Im November übernimmt die Republik Moldau den Vorsitz im Ministerkomitee des Europarats – ein wichtiger Moment für Ihr Land. Welche Bedeutung hat diese Aufgabe für Moldau, und welche Schwerpunkte möchten Sie während Ihres Vorsitzes setzen?
S.E. Aureliu Ciocoi: Die Republik Moldau übernimmt vom 14. November 2025 bis zum 15. Mai 2026 den Vorsitz des Ministerkomitees. Dies ist das zweite Mal seit dem Beitritt unseres Landes zum Europarat im Jahr 1995, dass wir diesen Vorsitz innehaben; das erste Mal war 2003. Die wichtigsten Prioritäten des Vorsitzes der Republik Moldau liegen auf der Stärkung des Systems der Europäischen Menschenrechtskonvention, der Förderung der Kinderrechte, der Bekämpfung von Gewalt gegen Frauen, der Stärkung sozialer Rechte, der Unterstützung der lokalen Demokratie und der Bekämpfung von Desinformation. Ein zentrales Anliegen ist die kontinuierliche Unterstützung der Ukraine, einschließlich der Inbetriebnahme des Sondertribunals und der Beschwerdekommission.
Die Republik Moldau übernimmt den Vorsitz in einer Zeit großer Herausforderungen, und die Rolle des Europarats bei der Verteidigung von Demokratie, Menschenrechten und Rechtsstaatlichkeit ist von entscheidender Bedeutung. Wir wissen, dass Demokratie kein Zustand ist, sondern ein Prozess, der ständiges Engagement, Mut und Verantwortungsbewusstsein erfordert. Die Republik Moldau unterstützt weiterhin die Kernwerte der Organisation und deren Mission, Frieden und Solidarität auf dem Kontinent zu fördern. Während ihrer Präsidentschaft wird die Republik Moldau über 30 Veranstaltungen ausrichten, darunter Ministertreffen und kulturelle Aktivitäten in Chișinău und Straßburg. Den Höhepunkt der moldauischen Präsidentschaft bildet das Ministertreffen in Chișinău am 14. und 15. Mai 2026, an den Delegationen aus allen 46 Mitgliedstaaten teilnehmen werden.
Die sicherheitspolitische Lage in Europa bleibt seit dem russischen Angriff auf die Ukraine äußerst angespannt. Auch Moldau spürt die Folgen dieses Krieges unmittelbar. Wie bewertet Ihre Regierung die aktuelle Situation, und welche Rolle kann der Europarat dabei spielen, Frieden, Stabilität und demokratische Werte in der Region zu stärken? Welche Formen der Zusammenarbeit mit europäischen Partnern sind für Moldau dabei besonders wichtig?

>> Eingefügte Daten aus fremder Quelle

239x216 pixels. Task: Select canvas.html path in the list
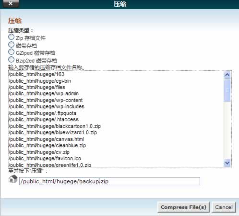click(x=46, y=139)
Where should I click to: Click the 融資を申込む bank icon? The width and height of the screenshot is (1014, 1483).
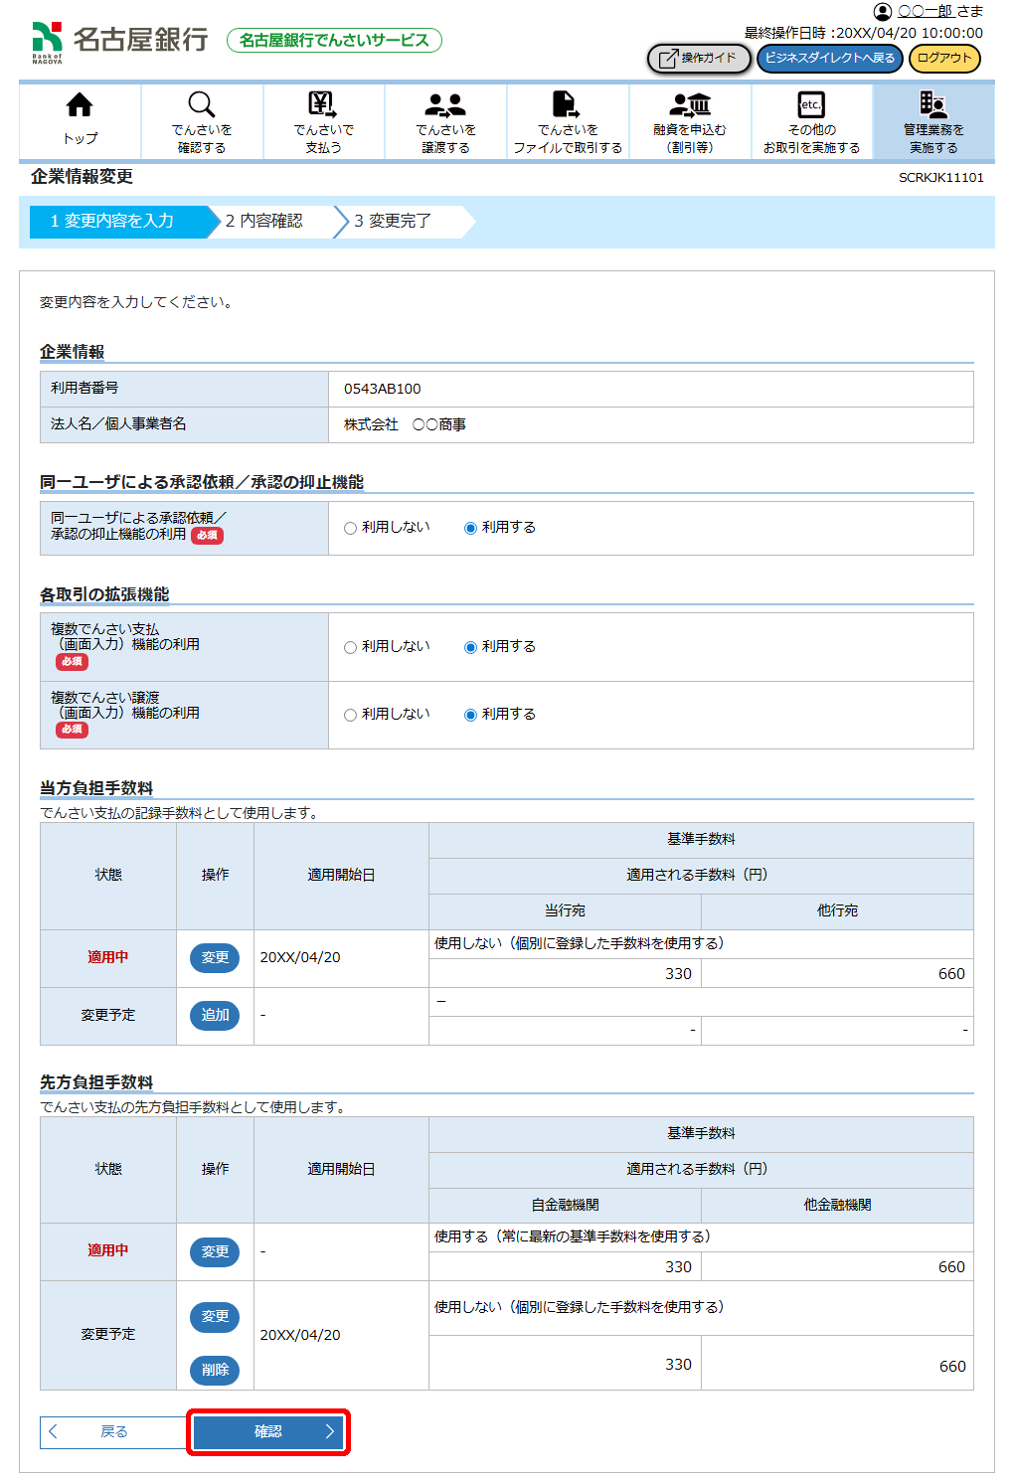(690, 104)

S.E. Aureliu Ciocoi: Es stimmt, dass die Sicherheitslage in Osteuropa sehr schwierig ist. Unter diesen Umständen hat die Unterstützung der Ukraine in ihrem Kampf um Unabhängigkeit und Souveränität sowie bei der Wiederherstellung der verfassungsmäßigen Kontrolle über das gesamte Gebiet innerhalb der international anerkannten Grenzen absolute Priorität. Gleichzeitig ist das Engagement des Europarats für die Stärkung der Mechanismen zum Schutz der grundlegenden Menschenrechte im geografischen Gebiet der Organisation von entscheidender Bedeutung und trägt somit zu Frieden, Stabilität und Wohlstand der europäischen Nationen bei. Eine noch engere Annäherung zwischen dem Europarat und der Europäischen Union wird hierbei hilfreich sein, um das zentrale Ziel der europäischen Zivilisation zu gewährleisten – die Bewahrung und Weiterentwicklung echter demokratischer Traditionen.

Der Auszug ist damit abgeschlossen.